Many people feel tired at different times of the day. Right after lunch or mid-afternoon are particularly trying times for people who have to power right through naptime and keep working. But feeling fatigued all day long can be an indicator of a bigger problem than just being a little sleepy. Chronic fatigue can be the result of depression, stress, or a disease like underactive thyroid or anemia.
For those who’s fatigue isn’t a sign of some larger problem, minor changes in your diet might be the answer. We all know that eating copious amounts of turkey on Thanksgiving can make staying awake a near-impossible task, but thankfully that’s not a meal we consume on a daily basis. For day-to-day living, there are a few things we should think about when planning our meals.
First, make sure that you’re eating enough. People get busy and meals sometimes get skipped or something quick and easy – and not filling – replaces a normal meal. While this might seem like a time saving endeavor, the truth is that it can often end up using more time to accomplish tasks because you’re too tired to work effectively. When meals are skipped, blood sugar can drop making you feel lethargic and sleepy. Be sure to eat 3 square meals with healthy snacks in between (or 6 smaller meals if that suits you better) to make sure that your blood sugar stays in a healthy range and your energy level stays up.
Second, make sure you’re not eating too much! You might get an energy boost, but you’ll also get the crash that comes after and could wipe you out. Less food more often is a much better way to go.

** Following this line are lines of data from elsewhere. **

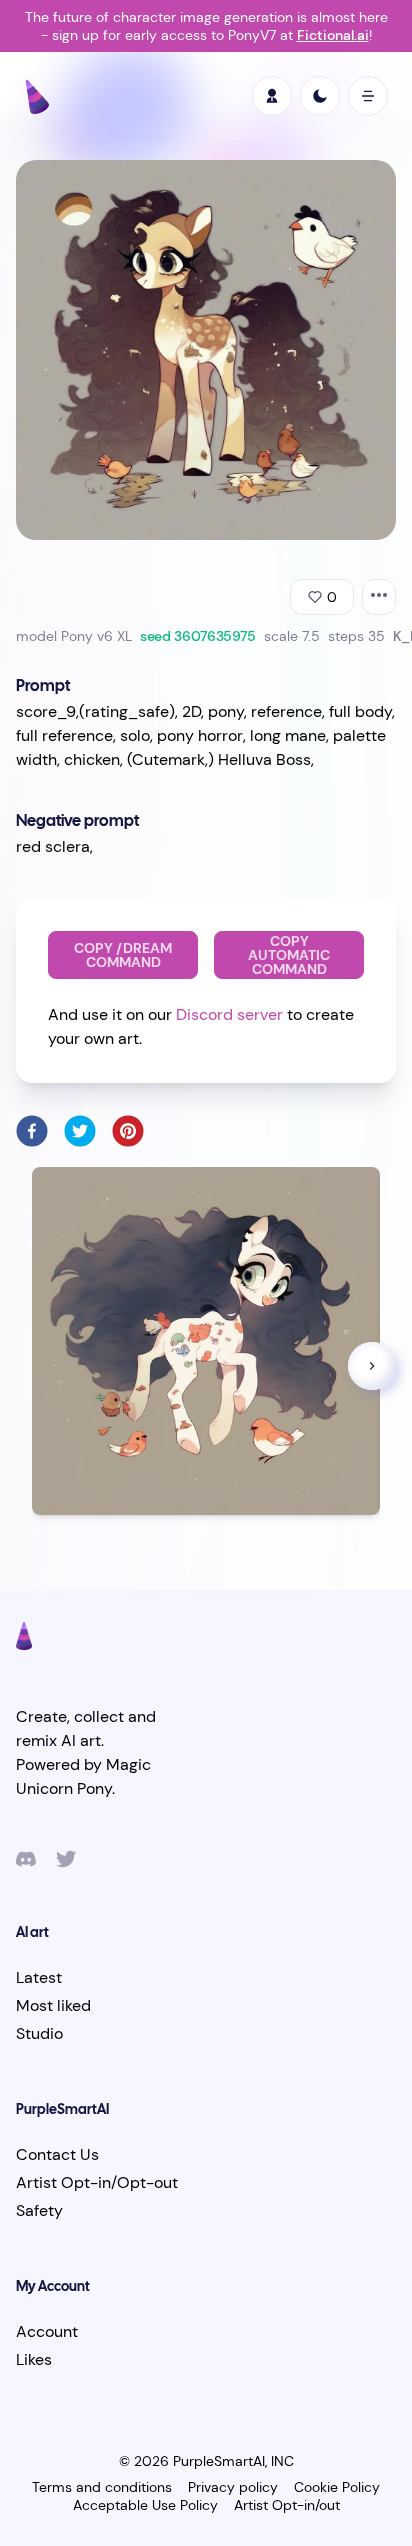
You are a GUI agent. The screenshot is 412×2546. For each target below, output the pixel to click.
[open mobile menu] (368, 96)
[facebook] (32, 1131)
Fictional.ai (333, 35)
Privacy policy (233, 2487)
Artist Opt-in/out (287, 2505)
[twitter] (80, 1131)
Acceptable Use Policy (145, 2505)
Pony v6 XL (96, 636)
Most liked (53, 2005)
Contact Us (57, 2154)
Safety (39, 2210)
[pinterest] (128, 1131)
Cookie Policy (337, 2487)
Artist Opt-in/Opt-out (97, 2182)
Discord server (229, 1014)
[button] (372, 1366)
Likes (34, 2359)
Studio (39, 2033)
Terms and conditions (102, 2487)
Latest (39, 1977)
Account (47, 2331)
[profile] (272, 96)
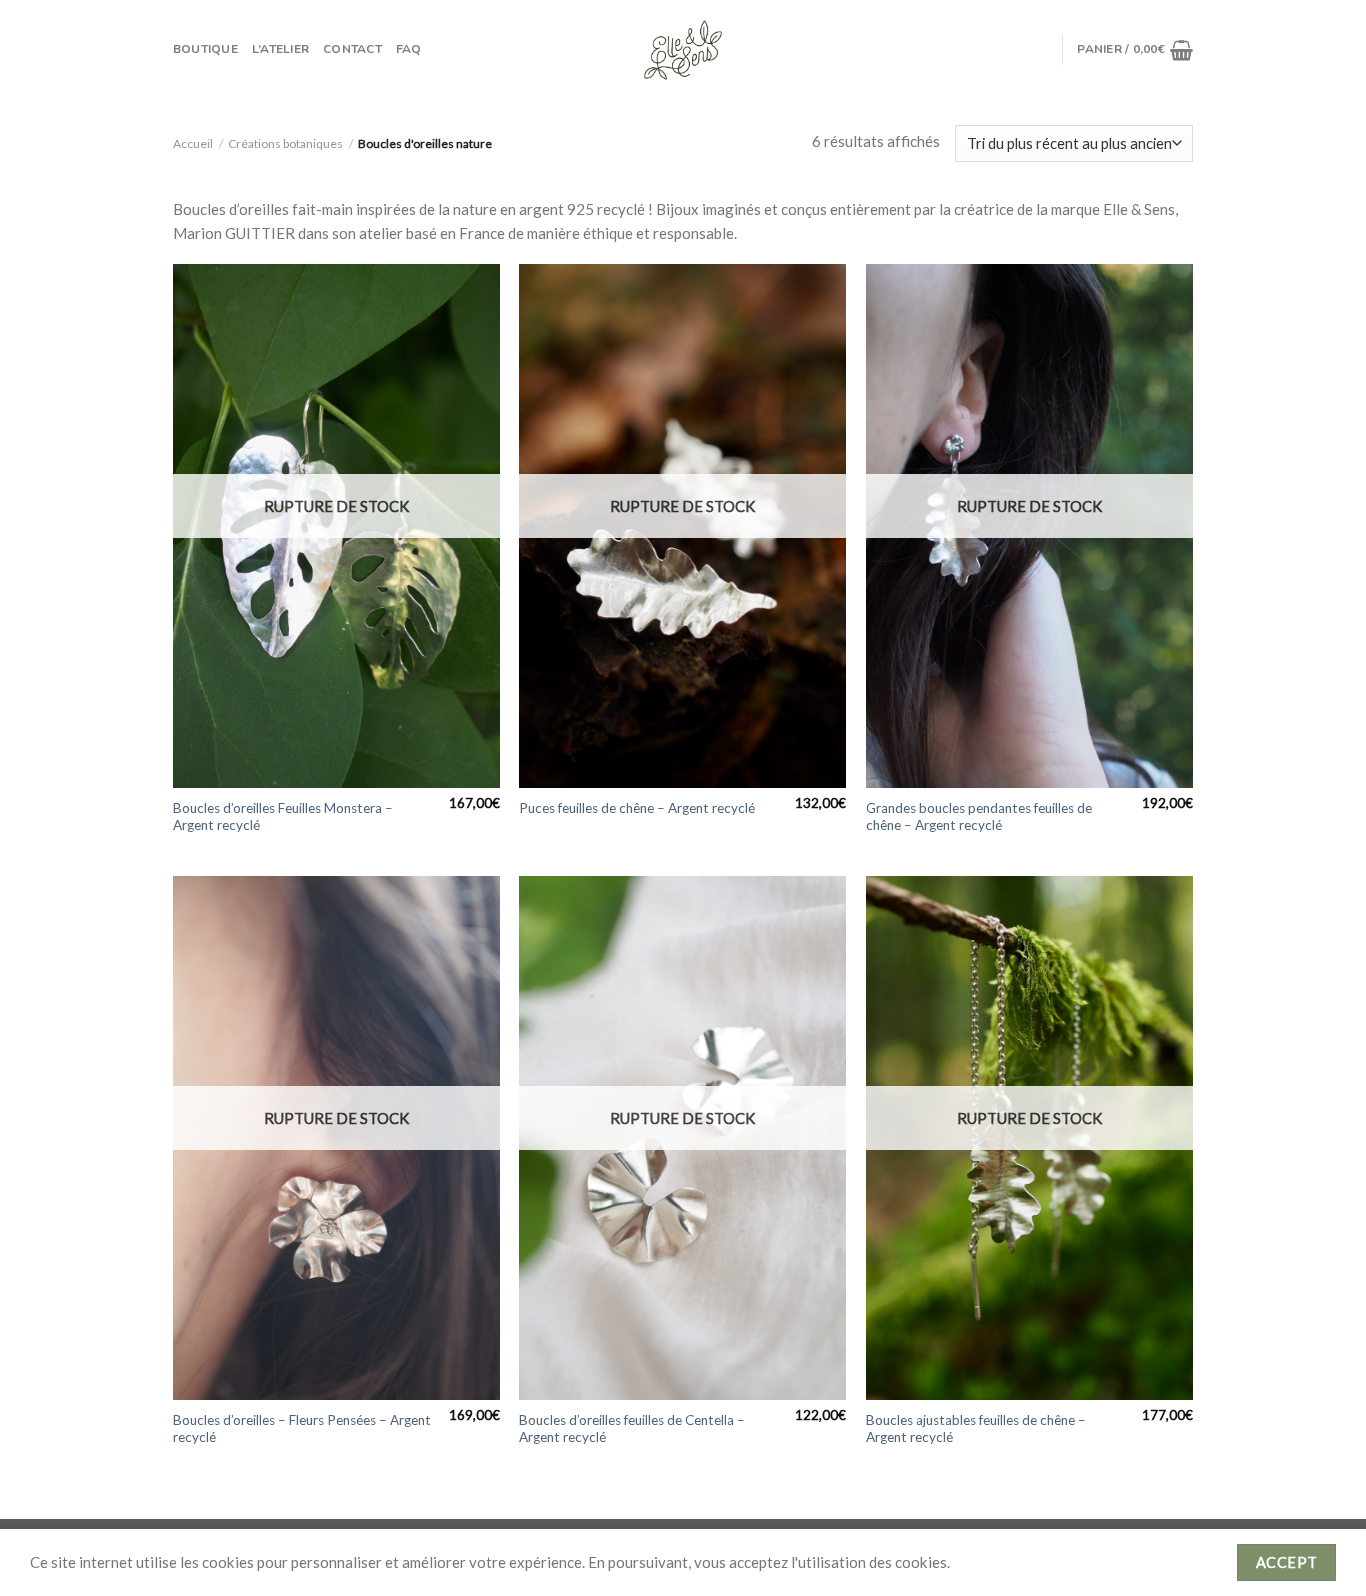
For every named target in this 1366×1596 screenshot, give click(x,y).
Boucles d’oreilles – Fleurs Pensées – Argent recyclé (302, 1429)
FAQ (409, 49)
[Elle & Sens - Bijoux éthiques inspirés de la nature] (683, 50)
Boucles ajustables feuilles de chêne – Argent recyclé (976, 1429)
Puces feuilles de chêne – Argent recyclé (637, 808)
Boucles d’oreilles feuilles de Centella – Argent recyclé (632, 1429)
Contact (352, 49)
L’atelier (280, 49)
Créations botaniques (285, 143)
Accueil (193, 143)
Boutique (205, 49)
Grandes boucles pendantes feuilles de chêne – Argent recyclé (979, 817)
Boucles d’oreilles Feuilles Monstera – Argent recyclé (283, 817)
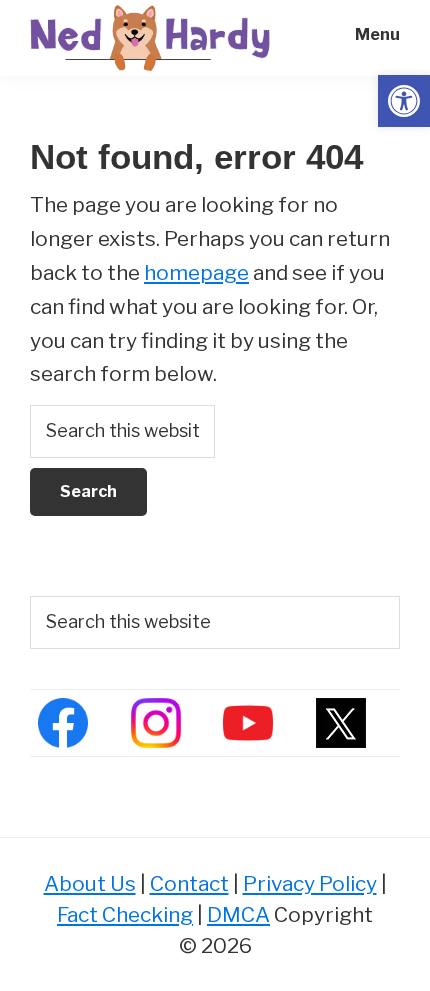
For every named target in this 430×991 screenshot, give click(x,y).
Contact (189, 883)
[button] (404, 101)
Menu (377, 34)
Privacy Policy (310, 883)
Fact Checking (125, 914)
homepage (196, 272)
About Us (90, 883)
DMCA (238, 914)
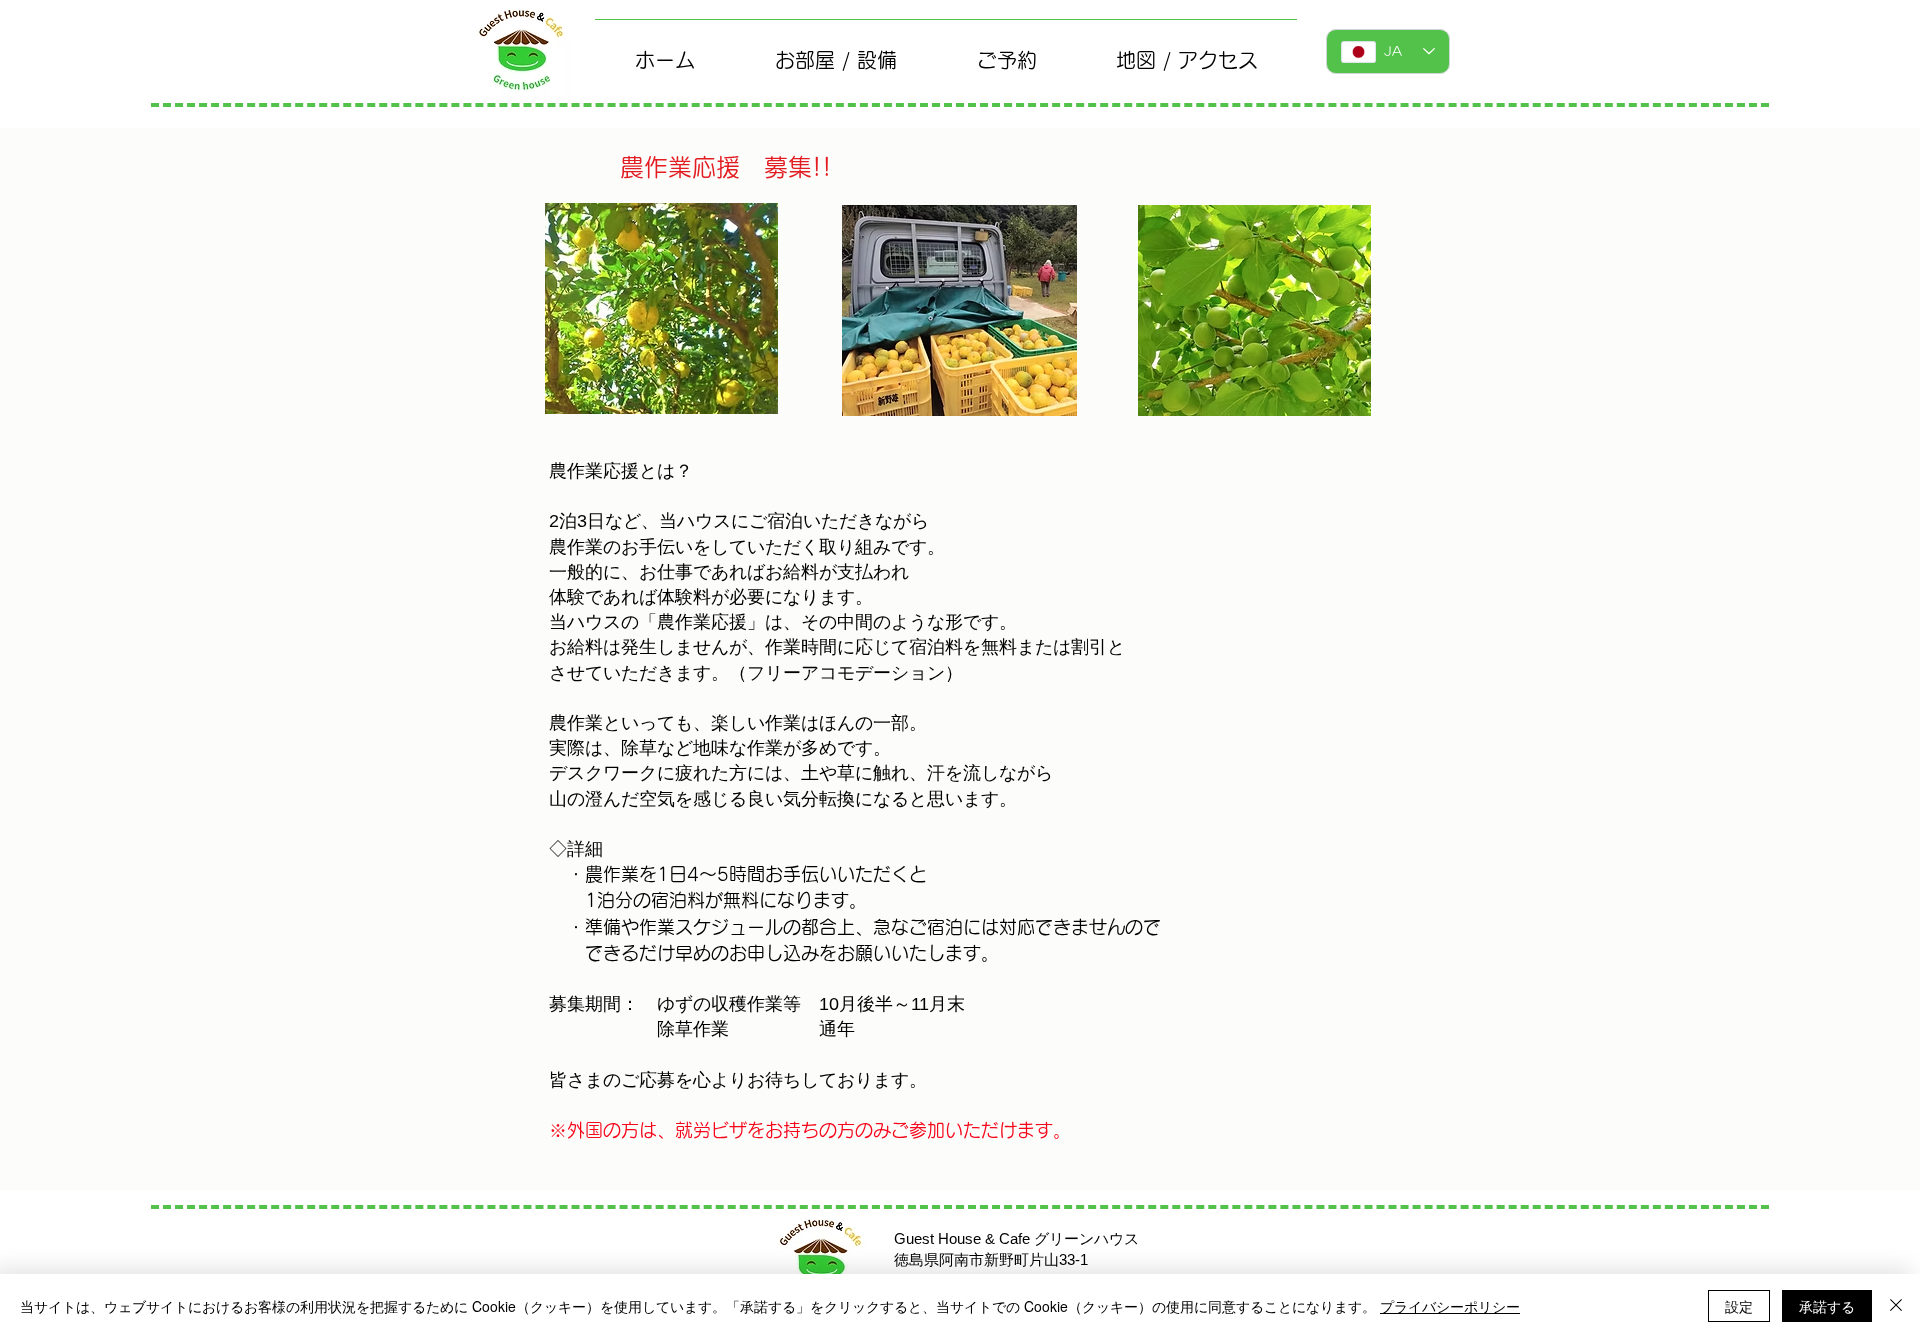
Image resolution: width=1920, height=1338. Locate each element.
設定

Third, drink plenty of liquids. Signs of fatigue precede dehydration, so drinking water can bring your energy level up as well as keep your body healthy and hydrated. And make sure that you don’t consume too much soda, which can make you feel thirstier and give you an energy burst followed by a crash.
Fourth, be sure that your body is getting all of the vitamins and minerals it needs. Many people in America have been found to be lacking iron, magnesium, Vitamin B-12, Vitamin D, and dietary calcium. Supplements can help make up for these deficiencies, and can also help combat fatigue brought on by them (but be sure to check with your doctor to see if more action needs to be taken).
If you watch what you eat, drink plenty of liquids, and make sure you’re getting your vitamins and minerals, you might be able to become a more alert, productive person. It’s good to check with your doctor to make sure that your fatigue is not a symptom of a bigger problem, but try a few of these ideas as well to see if you can fight your fatigue with food.